OMB’s Mulvaney Likely Interim CFPB Chief; Once Called Agency ‘A Joke’

OMB’s Mulvaney Likely Interim CFPB Chief; Once Called Agency ‘A Joke’
November 16, 2017 Marketing GrafWebCUSO

President Trump is likely to select Office of Management and Budget Director Mick Mulvaney as the interim director of the CFPB—an agency Mulvaney once called a joke.

Mulvaney would temporarily replace Richard Cordray, who announced he was leaving the agency by the end of the month.

If Trump selects Mulvaney, the OMB chief is likely to select a subordinate to run the agency until Trump selects a permanent nominee and that person is confirmed by the Senate.

An interim director would not require Senate confirmation.

The move could come as early as Friday, according to press reports.

The Trump Administration and Mulvaney have been outspoken critics of the CFPB.

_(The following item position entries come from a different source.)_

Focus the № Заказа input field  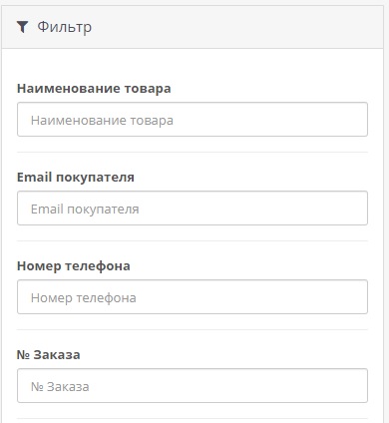(x=193, y=386)
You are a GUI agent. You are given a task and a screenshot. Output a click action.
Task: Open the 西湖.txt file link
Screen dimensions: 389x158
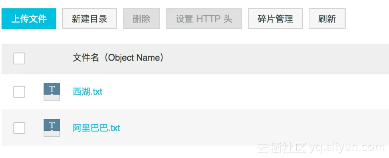coord(87,92)
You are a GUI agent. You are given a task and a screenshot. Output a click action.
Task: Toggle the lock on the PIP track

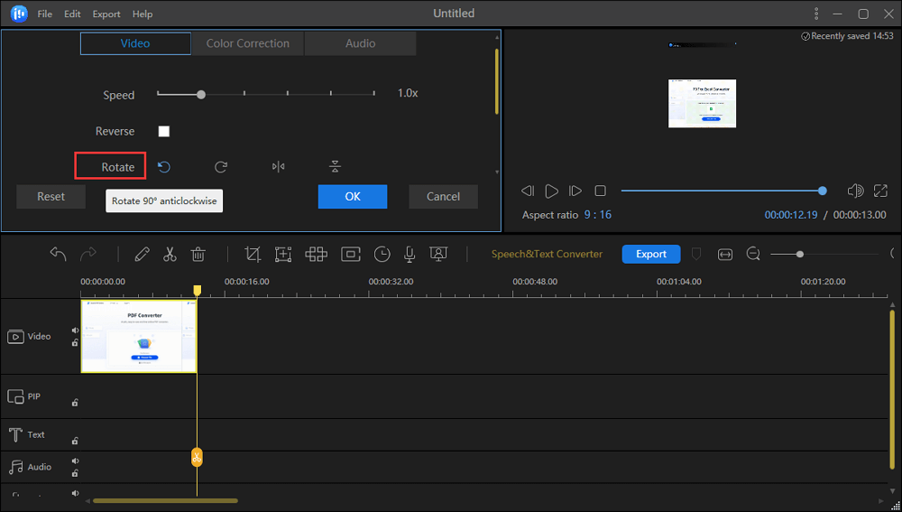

“It a wonderful example of how a bureaucracy will function if it has no accountability to anybody,” he told the CU Times in 2014, after speaking at NAFCU’s Congressional Caucus. “It turns out being a joke and that’s what the CFPB really has been in sick, sad, kind of way,”

Mulvaney also has clashed with the NCUA in the past.

As a House member from South Carolina, Mulvaney also criticized the NCUA for agency spending, as well as for spending $1 billion in legal fees in cases involving the failed corporate credit unions.

Various names have surfaced as possible nominees to replace Cordray, including Acting Comptroller of the Currency Keith Noreika, former Rep. Randy Neugebauer (R-Texas) and, Todd Zywicki of the George Mason University School of Law.

Most recently, Noreika and Cordray bitterly clashed over the methodology the CFPB used to develop its arbitration rule. Congress eventually nullified the rule.

Any Trump choice is likely to try to decrease the CFPB’s powers. Senate Democrats already have signaled that such a nominee would cause a bitter confirmation battle in the Senate.